The 24 Hours of Light began at noon Saturday in a light, drizzling rain that seemed to scare off most of the spectators. As team riders huddled in tents the first wave embarked into the howling wind, launching right out of the gate into a brutal climb that never let up. Most of the descents were so tight and root-choked that they made the climbs feel like a break. In the eight-mile loop, my GPS measured about 1,100 feet of elevation gain. My brakes got more mileage than my pedals. But I took the pace easy and didn't take any risks. I still had a bloody sore knee and bruises up and down my legs. I felt stiff and cold, but I expected that to fade as the real pain set in. All in a 24-hour day's work in this type of race. I was amazed how normal this is starting to feel.
I'd like to believe that I always compete against myself and only compete against myself, but it was hard not to have any close competition. The solo boys were laying down 40-minute laps from the beginning. Everyone said the local heroes would never sustain, but I knew Jeff Oatley could. I had no chance of the big win, and the female win was in the bag. It was just me out there, seeing what I could do, but somehow, already knowing that I could do it - that, and so much more. So why was I out there? I needed that carrot hanging from a stick. I set into every lap in search of it. What was it? The fleeting moments of clarity? The cheers from my friends who were smart enough to enjoy the party? The as-yet-unsubstantiated promise of prizes? In my worst moments, I reminded myself that everything I was doing was only a fraction of what Geoff was at that moment trying to do on the Great Divide. And in my best moments, I celebrated the fact that this is what I can do now, this is my life, and it doesn't even feel hard anymore.
I never set my watch at the beginning of lap 10 - or was it 11? - but I was certain I was going to come in around 50 minutes. I launched into the woods with new-found confidence and hard-earned abilities, shimmying my handlebars and even attempting to bunny-hop the larger roots (it's true - to this day, I still can't execute a good bunny-hop.) I came around a corner and heard a loud crack. The bike wheeled around and I lurched forward, far ahead, into a cloud of dust. I had hooked a tree.
Dumb mistake. Another dumb mistake. I allowed myself to sit in the dirt stunned for a while, because no one was around to witness my crash and there was no reason to bounce back up right away. The minutes ticked by. The hours grew smaller. The light dipped lower and shadows began to engulf the woods. I realized I hadn't even seen that tree; it was in fact becoming harder to see anything. The 24 Hours of Light has plenty of hours of dusk; the hours that most sleep; the hours I really was alone. I dusted off my bike and returned to the start, another hourlong lap behind me, an unknown number ahead.

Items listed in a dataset
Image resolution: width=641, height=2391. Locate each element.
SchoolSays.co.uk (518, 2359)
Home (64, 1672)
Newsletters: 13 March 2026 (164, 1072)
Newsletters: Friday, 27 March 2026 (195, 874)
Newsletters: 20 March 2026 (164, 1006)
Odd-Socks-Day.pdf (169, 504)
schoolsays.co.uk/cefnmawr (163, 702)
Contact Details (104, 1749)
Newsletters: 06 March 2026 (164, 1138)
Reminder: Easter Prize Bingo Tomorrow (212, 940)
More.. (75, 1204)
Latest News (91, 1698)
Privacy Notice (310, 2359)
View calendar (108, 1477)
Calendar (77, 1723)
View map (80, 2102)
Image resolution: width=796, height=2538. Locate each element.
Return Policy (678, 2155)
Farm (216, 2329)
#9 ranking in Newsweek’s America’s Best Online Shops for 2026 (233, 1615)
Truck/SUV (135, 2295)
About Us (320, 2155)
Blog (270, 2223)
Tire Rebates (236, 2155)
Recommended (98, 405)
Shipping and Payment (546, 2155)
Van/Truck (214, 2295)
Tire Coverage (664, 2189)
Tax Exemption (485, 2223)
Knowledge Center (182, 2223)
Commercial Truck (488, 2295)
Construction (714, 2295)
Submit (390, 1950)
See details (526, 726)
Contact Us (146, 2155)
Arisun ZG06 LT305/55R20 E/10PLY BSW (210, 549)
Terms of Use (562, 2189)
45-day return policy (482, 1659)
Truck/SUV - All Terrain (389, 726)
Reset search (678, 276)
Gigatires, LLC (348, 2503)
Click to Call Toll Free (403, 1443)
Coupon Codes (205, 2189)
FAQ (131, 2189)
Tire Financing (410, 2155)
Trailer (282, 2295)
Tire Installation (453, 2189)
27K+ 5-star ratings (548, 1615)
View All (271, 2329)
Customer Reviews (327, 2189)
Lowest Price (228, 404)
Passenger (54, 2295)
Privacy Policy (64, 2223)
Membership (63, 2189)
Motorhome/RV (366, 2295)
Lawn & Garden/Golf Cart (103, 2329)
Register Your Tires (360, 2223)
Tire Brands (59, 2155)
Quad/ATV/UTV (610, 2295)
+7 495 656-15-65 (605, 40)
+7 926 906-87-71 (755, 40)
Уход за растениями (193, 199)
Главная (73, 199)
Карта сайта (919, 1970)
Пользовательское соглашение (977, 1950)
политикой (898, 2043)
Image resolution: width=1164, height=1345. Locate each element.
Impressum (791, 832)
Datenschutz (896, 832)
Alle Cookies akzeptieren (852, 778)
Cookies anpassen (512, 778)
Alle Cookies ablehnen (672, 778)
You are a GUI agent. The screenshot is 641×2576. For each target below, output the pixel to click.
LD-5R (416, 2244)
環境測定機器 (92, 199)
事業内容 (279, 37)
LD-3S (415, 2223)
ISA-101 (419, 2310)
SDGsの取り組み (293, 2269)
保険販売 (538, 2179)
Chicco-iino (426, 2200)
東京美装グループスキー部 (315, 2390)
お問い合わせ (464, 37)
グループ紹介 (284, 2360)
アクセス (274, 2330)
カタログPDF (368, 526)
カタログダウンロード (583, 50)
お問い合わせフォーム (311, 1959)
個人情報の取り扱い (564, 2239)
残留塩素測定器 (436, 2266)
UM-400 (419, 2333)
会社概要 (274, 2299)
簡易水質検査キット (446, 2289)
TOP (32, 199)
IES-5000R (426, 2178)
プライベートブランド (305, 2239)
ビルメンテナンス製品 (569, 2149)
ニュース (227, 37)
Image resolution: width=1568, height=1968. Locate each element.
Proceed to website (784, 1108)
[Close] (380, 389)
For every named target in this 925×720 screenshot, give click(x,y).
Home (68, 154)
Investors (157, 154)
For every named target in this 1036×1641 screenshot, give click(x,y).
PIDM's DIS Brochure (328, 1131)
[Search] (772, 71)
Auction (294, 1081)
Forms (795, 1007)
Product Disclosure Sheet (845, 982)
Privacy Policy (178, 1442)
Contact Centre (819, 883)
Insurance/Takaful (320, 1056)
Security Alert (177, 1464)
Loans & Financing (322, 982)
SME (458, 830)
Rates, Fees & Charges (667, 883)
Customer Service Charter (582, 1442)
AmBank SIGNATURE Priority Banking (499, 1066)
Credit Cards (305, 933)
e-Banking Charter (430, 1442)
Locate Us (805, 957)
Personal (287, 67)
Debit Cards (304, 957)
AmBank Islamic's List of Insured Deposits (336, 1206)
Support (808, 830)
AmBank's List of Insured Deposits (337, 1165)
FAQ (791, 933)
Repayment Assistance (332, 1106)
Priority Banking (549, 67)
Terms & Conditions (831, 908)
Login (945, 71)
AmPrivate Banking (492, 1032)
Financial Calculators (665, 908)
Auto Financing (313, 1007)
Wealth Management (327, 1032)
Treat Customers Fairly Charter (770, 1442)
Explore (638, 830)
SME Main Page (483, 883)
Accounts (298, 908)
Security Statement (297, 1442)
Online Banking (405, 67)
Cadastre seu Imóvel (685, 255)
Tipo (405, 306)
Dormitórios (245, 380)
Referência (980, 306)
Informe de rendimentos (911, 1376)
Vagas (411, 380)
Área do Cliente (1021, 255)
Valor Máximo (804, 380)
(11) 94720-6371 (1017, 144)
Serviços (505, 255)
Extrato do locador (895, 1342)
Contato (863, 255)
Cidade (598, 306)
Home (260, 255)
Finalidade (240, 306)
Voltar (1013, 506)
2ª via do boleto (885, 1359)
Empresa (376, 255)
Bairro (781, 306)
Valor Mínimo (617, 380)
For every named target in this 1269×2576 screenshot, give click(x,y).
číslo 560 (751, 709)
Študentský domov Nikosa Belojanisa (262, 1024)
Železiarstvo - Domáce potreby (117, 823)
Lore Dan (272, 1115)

Task list -
- A) Answer these questions from the race account:
(i) At what time and on what day did the 24 Hours of Light begin?
(ii) About how much elevation gain did the GPS measure in the eight-mile loop?
(iii) Which rider did the writer know could sustain the pace?
- B) Print the race account from "I never set" to "hooked a tree.".

Complete answers -
- A)
(i) At noon Saturday.
(ii) About 1,100 feet.
(iii) Jeff Oatley.

- B)
I never set my watch at the beginning of lap 10 - or was it 11? - but I was certain I was going to come in around 50 minutes. I launched into the woods with new-found confidence and hard-earned abilities, shimmying my handlebars and even attempting to bunny-hop the larger roots (it's true - to this day, I still can't execute a good bunny-hop.) I came around a corner and heard a loud crack. The bike wheeled around and I lurched forward, far ahead, into a cloud of dust. I had hooked a tree.